The Chicken Coop Incident
by
Matt Zurbo
Dedicated to Frank, the calm in the storm! Thank you, brother!!
Mr Fox was smart, if not dapper, oh, it’s true.
With a moustache and vest, sometimes he’d sing, too.
Occasionally, he’d prance, but usually it was tippy toes,
on which he’s sneak in, to eat your toes and nose.
One day, Mr Fox got an idea.
“I’d like to eat some of what I most fear!”
“Farmer Stew,” said Little Rabbit, trapped in a cage.
Kept alive for sport, and to wear a fox’s rage.
“I can’t eat Farmer Stew!” Mr Fox romped.
“He has two dogs, a shotgun, big boots that stomp!”
“I’ll eat his chickens instead!

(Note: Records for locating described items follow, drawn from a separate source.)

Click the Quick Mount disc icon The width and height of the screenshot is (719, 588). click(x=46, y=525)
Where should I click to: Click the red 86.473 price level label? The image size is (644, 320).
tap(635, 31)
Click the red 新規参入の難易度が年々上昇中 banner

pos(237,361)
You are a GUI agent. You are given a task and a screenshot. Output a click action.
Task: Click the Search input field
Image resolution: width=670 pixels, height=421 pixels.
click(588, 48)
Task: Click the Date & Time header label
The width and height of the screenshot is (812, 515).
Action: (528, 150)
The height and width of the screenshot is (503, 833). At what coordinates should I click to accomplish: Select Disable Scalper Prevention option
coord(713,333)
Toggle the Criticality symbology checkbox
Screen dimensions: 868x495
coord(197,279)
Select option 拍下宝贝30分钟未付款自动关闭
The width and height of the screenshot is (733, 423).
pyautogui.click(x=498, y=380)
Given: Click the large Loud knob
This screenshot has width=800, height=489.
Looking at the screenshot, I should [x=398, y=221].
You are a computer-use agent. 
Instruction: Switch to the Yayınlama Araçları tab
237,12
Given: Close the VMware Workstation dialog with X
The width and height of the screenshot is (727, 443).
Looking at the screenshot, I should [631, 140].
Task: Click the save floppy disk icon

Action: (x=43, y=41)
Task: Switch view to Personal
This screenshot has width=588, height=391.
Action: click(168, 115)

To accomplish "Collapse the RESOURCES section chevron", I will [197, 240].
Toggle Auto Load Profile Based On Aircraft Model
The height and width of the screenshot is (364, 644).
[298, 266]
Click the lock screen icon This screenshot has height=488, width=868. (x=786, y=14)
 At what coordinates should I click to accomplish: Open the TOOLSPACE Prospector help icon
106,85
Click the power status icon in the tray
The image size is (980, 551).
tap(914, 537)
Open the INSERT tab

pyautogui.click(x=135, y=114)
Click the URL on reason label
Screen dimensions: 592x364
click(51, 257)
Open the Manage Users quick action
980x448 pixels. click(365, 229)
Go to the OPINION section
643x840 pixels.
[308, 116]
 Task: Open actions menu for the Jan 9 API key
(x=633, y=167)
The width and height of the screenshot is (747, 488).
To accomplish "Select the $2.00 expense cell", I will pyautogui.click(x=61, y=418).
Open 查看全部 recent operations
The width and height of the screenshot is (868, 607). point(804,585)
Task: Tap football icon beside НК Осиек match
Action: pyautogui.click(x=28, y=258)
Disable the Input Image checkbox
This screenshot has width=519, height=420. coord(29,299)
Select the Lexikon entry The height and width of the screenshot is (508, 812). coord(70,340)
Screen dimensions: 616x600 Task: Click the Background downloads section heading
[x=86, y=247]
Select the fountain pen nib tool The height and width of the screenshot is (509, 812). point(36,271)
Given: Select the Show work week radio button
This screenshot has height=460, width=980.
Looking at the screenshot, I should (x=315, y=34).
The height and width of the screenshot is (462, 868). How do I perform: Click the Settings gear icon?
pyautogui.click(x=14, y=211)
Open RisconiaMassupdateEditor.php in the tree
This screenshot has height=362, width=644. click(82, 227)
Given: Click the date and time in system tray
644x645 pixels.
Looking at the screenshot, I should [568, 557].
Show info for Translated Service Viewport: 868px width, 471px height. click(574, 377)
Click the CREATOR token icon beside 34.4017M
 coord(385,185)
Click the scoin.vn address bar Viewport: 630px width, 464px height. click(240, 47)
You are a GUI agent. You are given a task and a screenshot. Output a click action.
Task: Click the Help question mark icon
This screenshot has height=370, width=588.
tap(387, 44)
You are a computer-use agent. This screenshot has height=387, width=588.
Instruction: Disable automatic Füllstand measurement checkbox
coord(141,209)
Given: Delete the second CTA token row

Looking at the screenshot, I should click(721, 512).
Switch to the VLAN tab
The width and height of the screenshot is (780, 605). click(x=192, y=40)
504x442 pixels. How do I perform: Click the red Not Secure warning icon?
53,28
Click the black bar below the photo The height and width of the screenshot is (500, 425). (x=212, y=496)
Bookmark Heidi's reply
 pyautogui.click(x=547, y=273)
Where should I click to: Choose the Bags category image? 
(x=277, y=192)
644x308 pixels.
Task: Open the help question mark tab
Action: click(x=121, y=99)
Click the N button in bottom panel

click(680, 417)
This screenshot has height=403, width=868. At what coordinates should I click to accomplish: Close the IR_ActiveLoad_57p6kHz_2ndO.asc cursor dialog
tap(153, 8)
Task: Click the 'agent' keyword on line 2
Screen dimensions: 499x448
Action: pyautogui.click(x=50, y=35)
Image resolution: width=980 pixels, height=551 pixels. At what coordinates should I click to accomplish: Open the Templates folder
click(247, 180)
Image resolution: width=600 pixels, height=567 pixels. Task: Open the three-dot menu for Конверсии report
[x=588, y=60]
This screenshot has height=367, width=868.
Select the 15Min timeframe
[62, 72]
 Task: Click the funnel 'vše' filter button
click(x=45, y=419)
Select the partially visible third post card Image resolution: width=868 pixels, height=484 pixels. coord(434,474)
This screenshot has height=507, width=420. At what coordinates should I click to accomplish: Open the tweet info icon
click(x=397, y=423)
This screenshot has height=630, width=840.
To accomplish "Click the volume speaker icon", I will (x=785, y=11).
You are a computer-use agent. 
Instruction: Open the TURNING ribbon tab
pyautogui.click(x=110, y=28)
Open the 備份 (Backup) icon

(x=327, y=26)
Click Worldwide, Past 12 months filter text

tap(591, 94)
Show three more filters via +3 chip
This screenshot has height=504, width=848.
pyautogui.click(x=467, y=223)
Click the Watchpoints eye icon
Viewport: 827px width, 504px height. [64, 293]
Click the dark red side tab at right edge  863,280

What a great idea!
From chooks, at least, I have nothing to fear!”
“They give Farmer Stew eggs, which make him happy.
What a plan, what a plan! It fills me with glee!”
Dr Hoo, the owl, was wise, oh it was smart!
It listened to classical music, and flew like a dart.
Dr Hoo knew better; “Don’t you try it, Fox, mate.
Farmer Stew has six pigs, guarding the chook gate!”
But Mr Fox was quicker, a bully par excellence.
Under the full moon he leapt, and spoke his ten cents.
(Fox, clutching owl.)
“I have all the tools, bolt-cutters and files.
Get me into that coop, or I’ll eat you alive.”
So Dr Hoo did as was done to him, to poor Old Mouse,
who, with a nervous squeak, approached the hen house.
Old Mouse came crawling, past Busybody Toad,
sleeping Go-Goanna and wombat, on the old road.
“Psst, psst,” squeaked Old Mouse, to three Lawyer Bats in suits.
“Give this message to the pigs, or my neck’s in a noose!”
Old Mouse often bred, many tasty young.
The Lawyer Bats knew, a deal could be done.
“Scree, scree,” they whispered, to the Big Pig,
sleeping in mud, as all good pigs did.
“We have a message, from cunning Mr Fox.
If you want to eat some chicken, let him pick locks.”
The pigs quietly argued, amongst their dirty selves,
with a “Grunt” and a “Squeal” they stilled their pig bells.
“Just how much can sly Mr Fox eat?
He doesn’t need those chickens, to feel pampered and neat.”
“Who cares, who cares! Chicken at last!
Let’s do what he wants, and gorge on their parts!”
“But wait,” said the Piglet Digbert, on roller skates.
“Isn’t our job, to keep chickens safe?”
“That’s right!” snapped Rusty Dawg. “I can’t guard the whole farm.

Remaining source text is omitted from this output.